:: AIM OF THE TASK ::
Output all the entries below. Each must match exactly.

Start of RECORDS SHOWN

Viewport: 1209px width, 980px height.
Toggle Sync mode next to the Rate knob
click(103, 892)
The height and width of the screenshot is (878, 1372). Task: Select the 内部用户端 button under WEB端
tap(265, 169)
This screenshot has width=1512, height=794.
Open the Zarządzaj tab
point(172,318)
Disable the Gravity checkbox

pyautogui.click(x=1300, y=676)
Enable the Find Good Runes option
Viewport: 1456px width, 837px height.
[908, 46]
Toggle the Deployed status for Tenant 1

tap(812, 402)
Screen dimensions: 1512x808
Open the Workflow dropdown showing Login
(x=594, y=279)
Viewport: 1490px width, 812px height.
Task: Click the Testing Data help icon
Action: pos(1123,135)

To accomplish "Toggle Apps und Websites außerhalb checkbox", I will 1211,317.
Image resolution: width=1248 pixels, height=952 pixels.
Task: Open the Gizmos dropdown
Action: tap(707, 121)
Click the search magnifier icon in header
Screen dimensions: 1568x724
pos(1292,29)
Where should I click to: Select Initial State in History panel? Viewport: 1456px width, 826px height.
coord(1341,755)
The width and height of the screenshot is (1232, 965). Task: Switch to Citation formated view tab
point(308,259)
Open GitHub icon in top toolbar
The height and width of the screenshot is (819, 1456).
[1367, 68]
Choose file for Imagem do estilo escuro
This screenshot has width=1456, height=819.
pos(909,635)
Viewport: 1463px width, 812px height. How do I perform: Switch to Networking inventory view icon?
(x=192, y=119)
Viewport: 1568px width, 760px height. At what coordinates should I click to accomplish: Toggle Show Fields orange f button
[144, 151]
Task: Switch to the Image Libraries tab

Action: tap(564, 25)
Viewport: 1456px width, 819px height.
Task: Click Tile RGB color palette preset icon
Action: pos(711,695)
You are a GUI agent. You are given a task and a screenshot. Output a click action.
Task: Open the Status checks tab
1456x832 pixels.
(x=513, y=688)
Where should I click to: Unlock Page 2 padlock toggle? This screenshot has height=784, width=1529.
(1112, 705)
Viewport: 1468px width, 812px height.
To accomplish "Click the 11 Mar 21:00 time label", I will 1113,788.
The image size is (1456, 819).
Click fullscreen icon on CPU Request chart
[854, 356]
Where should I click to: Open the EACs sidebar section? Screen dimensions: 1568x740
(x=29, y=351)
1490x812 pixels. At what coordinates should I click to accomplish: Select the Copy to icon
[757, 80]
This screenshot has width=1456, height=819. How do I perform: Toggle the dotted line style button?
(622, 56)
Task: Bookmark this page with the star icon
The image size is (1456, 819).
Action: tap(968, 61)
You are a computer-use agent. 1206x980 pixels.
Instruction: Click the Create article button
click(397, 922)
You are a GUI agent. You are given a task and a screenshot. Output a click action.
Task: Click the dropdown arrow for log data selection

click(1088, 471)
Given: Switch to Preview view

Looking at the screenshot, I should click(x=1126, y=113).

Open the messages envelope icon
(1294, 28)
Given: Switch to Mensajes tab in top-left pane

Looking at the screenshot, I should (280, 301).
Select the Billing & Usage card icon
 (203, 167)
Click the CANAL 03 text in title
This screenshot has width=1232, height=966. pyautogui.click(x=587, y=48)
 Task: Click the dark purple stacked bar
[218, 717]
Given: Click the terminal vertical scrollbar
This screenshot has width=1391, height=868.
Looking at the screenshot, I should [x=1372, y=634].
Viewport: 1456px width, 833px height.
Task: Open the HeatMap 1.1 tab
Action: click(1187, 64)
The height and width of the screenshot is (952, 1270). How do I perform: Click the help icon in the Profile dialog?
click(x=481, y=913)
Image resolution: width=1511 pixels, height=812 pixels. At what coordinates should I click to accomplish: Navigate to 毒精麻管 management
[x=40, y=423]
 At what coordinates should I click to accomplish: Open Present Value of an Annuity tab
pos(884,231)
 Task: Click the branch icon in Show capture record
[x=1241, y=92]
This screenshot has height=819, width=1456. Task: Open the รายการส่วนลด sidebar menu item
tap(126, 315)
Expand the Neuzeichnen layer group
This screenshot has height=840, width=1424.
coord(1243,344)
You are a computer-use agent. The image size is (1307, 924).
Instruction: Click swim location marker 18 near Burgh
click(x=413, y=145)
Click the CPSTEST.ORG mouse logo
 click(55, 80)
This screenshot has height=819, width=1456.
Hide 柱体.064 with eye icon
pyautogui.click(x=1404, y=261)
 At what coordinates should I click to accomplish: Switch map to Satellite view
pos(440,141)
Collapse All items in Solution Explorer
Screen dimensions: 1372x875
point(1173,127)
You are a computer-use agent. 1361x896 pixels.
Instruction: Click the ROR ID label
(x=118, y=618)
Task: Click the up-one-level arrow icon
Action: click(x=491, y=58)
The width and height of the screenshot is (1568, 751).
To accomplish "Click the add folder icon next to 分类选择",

End of RECORDS SHOWN

:: EXERCISE SOLUTION ::
Viewport: 1209px width, 980px height.
Toggle Sync mode next to the Rate knob
click(103, 892)
The height and width of the screenshot is (878, 1372). Task: Select the 内部用户端 button under WEB端
tap(265, 169)
This screenshot has width=1512, height=794.
Open the Zarządzaj tab
point(172,318)
Disable the Gravity checkbox

pyautogui.click(x=1300, y=676)
Enable the Find Good Runes option
Viewport: 1456px width, 837px height.
[908, 46]
Toggle the Deployed status for Tenant 1

tap(812, 402)
Screen dimensions: 1512x808
Open the Workflow dropdown showing Login
(x=594, y=279)
Viewport: 1490px width, 812px height.
Task: Click the Testing Data help icon
Action: pos(1123,135)

To accomplish "Toggle Apps und Websites außerhalb checkbox", I will 1211,317.
Image resolution: width=1248 pixels, height=952 pixels.
Task: Open the Gizmos dropdown
Action: tap(707, 121)
Click the search magnifier icon in header
Screen dimensions: 1568x724
pos(1292,29)
Where should I click to: Select Initial State in History panel? Viewport: 1456px width, 826px height.
coord(1341,755)
The width and height of the screenshot is (1232, 965). Task: Switch to Citation formated view tab
point(308,259)
Open GitHub icon in top toolbar
The height and width of the screenshot is (819, 1456).
[1367, 68]
Choose file for Imagem do estilo escuro
This screenshot has width=1456, height=819.
pos(909,635)
Viewport: 1463px width, 812px height. How do I perform: Switch to Networking inventory view icon?
(x=192, y=119)
Viewport: 1568px width, 760px height. At what coordinates should I click to accomplish: Toggle Show Fields orange f button
[144, 151]
Task: Switch to the Image Libraries tab

Action: tap(564, 25)
Viewport: 1456px width, 819px height.
Task: Click Tile RGB color palette preset icon
Action: pos(711,695)
You are a GUI agent. You are given a task and a screenshot. Output a click action.
Task: Open the Status checks tab
1456x832 pixels.
(x=513, y=688)
Where should I click to: Unlock Page 2 padlock toggle? This screenshot has height=784, width=1529.
(1112, 705)
Viewport: 1468px width, 812px height.
To accomplish "Click the 11 Mar 21:00 time label", I will 1113,788.
The image size is (1456, 819).
Click fullscreen icon on CPU Request chart
[854, 356]
Where should I click to: Open the EACs sidebar section? Screen dimensions: 1568x740
(x=29, y=351)
1490x812 pixels. At what coordinates should I click to accomplish: Select the Copy to icon
[757, 80]
This screenshot has width=1456, height=819. How do I perform: Toggle the dotted line style button?
(622, 56)
Task: Bookmark this page with the star icon
The image size is (1456, 819).
Action: tap(968, 61)
You are a computer-use agent. 1206x980 pixels.
Instruction: Click the Create article button
click(397, 922)
You are a GUI agent. You are given a task and a screenshot. Output a click action.
Task: Click the dropdown arrow for log data selection

click(1088, 471)
Given: Switch to Preview view

Looking at the screenshot, I should click(x=1126, y=113).

Open the messages envelope icon
(1294, 28)
Given: Switch to Mensajes tab in top-left pane

Looking at the screenshot, I should (280, 301).
Select the Billing & Usage card icon
 (203, 167)
Click the CANAL 03 text in title
This screenshot has width=1232, height=966. pyautogui.click(x=587, y=48)
 Task: Click the dark purple stacked bar
[218, 717]
Given: Click the terminal vertical scrollbar
This screenshot has width=1391, height=868.
Looking at the screenshot, I should [x=1372, y=634].
Viewport: 1456px width, 833px height.
Task: Open the HeatMap 1.1 tab
Action: click(1187, 64)
The height and width of the screenshot is (952, 1270). How do I perform: Click the help icon in the Profile dialog?
click(x=481, y=913)
Image resolution: width=1511 pixels, height=812 pixels. At what coordinates should I click to accomplish: Navigate to 毒精麻管 management
[x=40, y=423]
 At what coordinates should I click to accomplish: Open Present Value of an Annuity tab
pos(884,231)
 Task: Click the branch icon in Show capture record
[x=1241, y=92]
This screenshot has height=819, width=1456. Task: Open the รายการส่วนลด sidebar menu item
tap(126, 315)
Expand the Neuzeichnen layer group
This screenshot has height=840, width=1424.
coord(1243,344)
You are a computer-use agent. The image size is (1307, 924).
Instruction: Click swim location marker 18 near Burgh
click(x=413, y=145)
Click the CPSTEST.ORG mouse logo
 click(55, 80)
This screenshot has height=819, width=1456.
Hide 柱体.064 with eye icon
pyautogui.click(x=1404, y=261)
 At what coordinates should I click to accomplish: Switch map to Satellite view
pos(440,141)
Collapse All items in Solution Explorer
Screen dimensions: 1372x875
point(1173,127)
You are a computer-use agent. 1361x896 pixels.
Instruction: Click the ROR ID label
(x=118, y=618)
Task: Click the up-one-level arrow icon
Action: click(x=491, y=58)
The width and height of the screenshot is (1568, 751).
To accomplish "Click the add folder icon next to 分类选择",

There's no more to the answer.